Nach einer kurzen Pause – Applaus bleibt den beiden Darstellern und der Darstellerin wie auch der Pianistin Shino Takizawa, versagt. Es ist Corona-Zeit.
Was Martin Schläpfer und das Wiener Staatsballett nicht hindert, das Hauptwerk des Abends zu zeigen, die Uraufführung von „4“ in der Choreografie Schläpfers zur Musik von Gustav Mahlers Sinfonie Nr. 4 G-Dur, gespielt von den Wiener Philharmonikern, die im Orchestergraben der Staatsoper zum Orchester der Wiener Staatsoper mutieren, unter Axel Kober. Mahler-Klang, wie ihn Wien und die Philharmoniker lieben. Darin kann man versinken, nicht ganz, denn der Komponist holt die Hörerschaft immer wieder nahezu boshaft aus der Träumerei ins Hier und Jetzt. Dann wenden sich die Augen wieder auf die Bühne. Bei großer Musik besteht immer die Gefahr, dass man sich ganz dem Klang hingibt und vergisst, dass das eigentlich Ereignis auf der Bühne stattfindet. Mit den Tänzerinnen und Tänzern des Wiener Staatsballetts, mehr als hundert sind es, fast alle sind sie für Schläpfers erste Arbeit in Wien auf der Bühne. Handlungsballette sind nicht Schläpfers Sache. In seiner erfolgreichen Karriere hat er lediglich einmal ein solches choreografiert – „Schwanensee“, Uraufführung, Juni 2018. Wie in den Werken für das Ballett am Rhein, das er am Ende der vergangenen Saison verlassen hat, sind zwar auch in „4“ kleine Szenen zu sehen, doch bleibt wenig haften. Kaum habe ich mich darauf eingelassen, wechselt das Personal auf der Bühne, aus Trauer und Tod werden Frohsinn und Hoffnung, zwei Clowns (Denys Cherevychko, Davide Dato ) tollen über die Bühne, das Begräbnis ist vergessen. Mahler ist nicht ganz unschuldig an diesem raschen Wechsel der Emotionen.
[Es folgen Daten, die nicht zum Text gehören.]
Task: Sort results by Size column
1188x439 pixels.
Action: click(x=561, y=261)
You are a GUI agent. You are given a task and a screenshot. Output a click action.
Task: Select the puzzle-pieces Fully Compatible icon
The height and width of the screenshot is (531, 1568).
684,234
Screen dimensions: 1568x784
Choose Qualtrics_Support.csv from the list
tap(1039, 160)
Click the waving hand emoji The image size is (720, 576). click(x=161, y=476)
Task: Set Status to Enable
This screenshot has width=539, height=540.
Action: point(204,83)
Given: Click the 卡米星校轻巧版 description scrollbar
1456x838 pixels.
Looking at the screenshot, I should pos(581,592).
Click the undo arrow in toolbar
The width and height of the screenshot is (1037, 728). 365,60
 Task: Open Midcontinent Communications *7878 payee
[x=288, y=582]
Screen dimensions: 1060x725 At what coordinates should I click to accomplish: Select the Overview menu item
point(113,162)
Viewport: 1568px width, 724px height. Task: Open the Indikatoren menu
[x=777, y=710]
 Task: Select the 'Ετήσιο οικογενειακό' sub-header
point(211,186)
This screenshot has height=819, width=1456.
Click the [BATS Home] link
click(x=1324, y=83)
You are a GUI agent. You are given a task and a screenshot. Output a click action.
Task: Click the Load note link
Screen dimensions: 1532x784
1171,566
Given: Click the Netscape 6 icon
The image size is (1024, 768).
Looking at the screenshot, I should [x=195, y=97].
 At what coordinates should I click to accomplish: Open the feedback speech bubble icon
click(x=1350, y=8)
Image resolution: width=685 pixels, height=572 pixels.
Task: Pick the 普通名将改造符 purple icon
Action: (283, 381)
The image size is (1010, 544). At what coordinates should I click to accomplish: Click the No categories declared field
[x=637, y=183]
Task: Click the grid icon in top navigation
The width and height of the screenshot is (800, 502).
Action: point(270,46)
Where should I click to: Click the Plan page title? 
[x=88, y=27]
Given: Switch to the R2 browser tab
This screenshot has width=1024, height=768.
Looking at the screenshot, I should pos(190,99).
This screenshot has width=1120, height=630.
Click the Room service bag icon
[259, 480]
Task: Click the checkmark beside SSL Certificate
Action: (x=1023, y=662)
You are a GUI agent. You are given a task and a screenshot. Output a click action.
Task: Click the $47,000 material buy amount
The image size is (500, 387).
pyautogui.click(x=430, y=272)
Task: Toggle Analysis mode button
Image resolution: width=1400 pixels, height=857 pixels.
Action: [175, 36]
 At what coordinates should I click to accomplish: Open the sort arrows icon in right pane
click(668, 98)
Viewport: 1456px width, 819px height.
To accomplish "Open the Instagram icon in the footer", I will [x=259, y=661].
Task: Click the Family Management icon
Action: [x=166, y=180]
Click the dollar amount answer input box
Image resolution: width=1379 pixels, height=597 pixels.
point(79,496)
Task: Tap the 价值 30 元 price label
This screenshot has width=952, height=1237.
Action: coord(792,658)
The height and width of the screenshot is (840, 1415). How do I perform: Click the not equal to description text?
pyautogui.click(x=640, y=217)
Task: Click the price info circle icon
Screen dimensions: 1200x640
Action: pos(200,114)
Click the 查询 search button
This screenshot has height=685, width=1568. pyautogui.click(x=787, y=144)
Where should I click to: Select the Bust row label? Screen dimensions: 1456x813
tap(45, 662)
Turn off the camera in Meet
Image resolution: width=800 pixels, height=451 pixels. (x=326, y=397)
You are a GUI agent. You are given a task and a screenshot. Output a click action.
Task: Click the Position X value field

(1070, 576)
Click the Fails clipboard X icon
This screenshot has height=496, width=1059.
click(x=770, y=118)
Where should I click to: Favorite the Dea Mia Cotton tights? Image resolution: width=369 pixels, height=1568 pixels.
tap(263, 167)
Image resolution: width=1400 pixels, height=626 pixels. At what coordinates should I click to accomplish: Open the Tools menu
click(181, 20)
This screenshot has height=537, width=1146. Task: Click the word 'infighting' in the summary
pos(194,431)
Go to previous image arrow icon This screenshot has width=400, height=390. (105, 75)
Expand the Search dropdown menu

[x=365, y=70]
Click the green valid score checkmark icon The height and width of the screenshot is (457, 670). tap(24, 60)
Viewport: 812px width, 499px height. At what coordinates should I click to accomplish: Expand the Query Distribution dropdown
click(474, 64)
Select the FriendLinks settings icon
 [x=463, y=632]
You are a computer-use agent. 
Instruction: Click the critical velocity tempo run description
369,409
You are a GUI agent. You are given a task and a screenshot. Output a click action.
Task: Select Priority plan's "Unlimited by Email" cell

Die Tänzer*innen des Wiener Staatsballetts, das große Ensemble am Ring und das kleinere am Gürtel, sind ausgezeichnet, international präsentierbar, dafür hat Manuel Legris als Direktor, Trainings_ und Probenmeister gesorgt. Die neuen, allein 13 im Corps de Ballet, nicht alle kommen direkt vom Rhein, und vor allem die Solist*innen (Yuko Kato, Seniortänzerin; Claudine Schoch, Erste Solotänzerin, Marcos Menha; Aleksandra Liashenko, Solotänzerin, Daniel Vizayo, Solotänzer; vier Halbsolistinnen inclusive Masha Tolstunova, die eine Rückkehrerin ist, und fünf Halbsolisten) fügen sich nahtlos in die Compagnie ein. Claudine Schoch und Marcos Menha haben sich schon in Vorstellungen von „Jewels“ und „Holländische Meister“ zu Saisonbeginn vorgestellt und ihre herausragende Qualität bewiesen. Tänzer*innen sind nicht nur diszipliniert, sondern auch flexibel, müssen sie sich doch immer wieder mit für sie neuen Choreografen auseinandersetzen und auch befreunden. So funktioniert auch das Befreunden innerhalb der Compagnie, es beginnt mit vorbehaltloser Akzeptanz.
Schläpfer verzichtet nicht nur auf eine durchgehende Erzählung, er benennt auch keine Rollen und lässt, zumindest in „4“ keine fixen Paare zu. Jede tanzt mit jedem und jeder mit jeder, wie es notwendig und angebracht ist. Lediglich zwei schwarz gekleidete Frauen – Schwestern, Witwen, Zauberinnen? – bleiben immer beieinander, tauchen auf und verschwinden, sind geheimnisvoll und fröhlich, bedrohlich und melancholisch. Yuko Kato und Rebecca Horner sind als Solistinnen am deutlichsten zu erkennen. Im Programmzettel sind auch die anderen Solistinnen und Solisten, die Paare (fixe gibt es nicht, jede tanzt mit jedem, jeder mit jeder), Männergruppen, Frauengruppen, gemischte Gruppen, und das Corps namentlich angeführt. Mir wird schwindlig. Ein wenig Ruhe kehrt im 3. Satz ein, Mahler gibt sie vor, „Ruhevoll“ steht in der Partitur. Die Tänzer und Tänzerinnen – sechs Männerpaare, vier gemischte – geben sich dem Adagio-Spiel der Streicher hin. Mahler unterbricht diese heilige Ruhe immer wieder, Gelegenheit für Schläpfer, die Bühne wieder anzufüllen.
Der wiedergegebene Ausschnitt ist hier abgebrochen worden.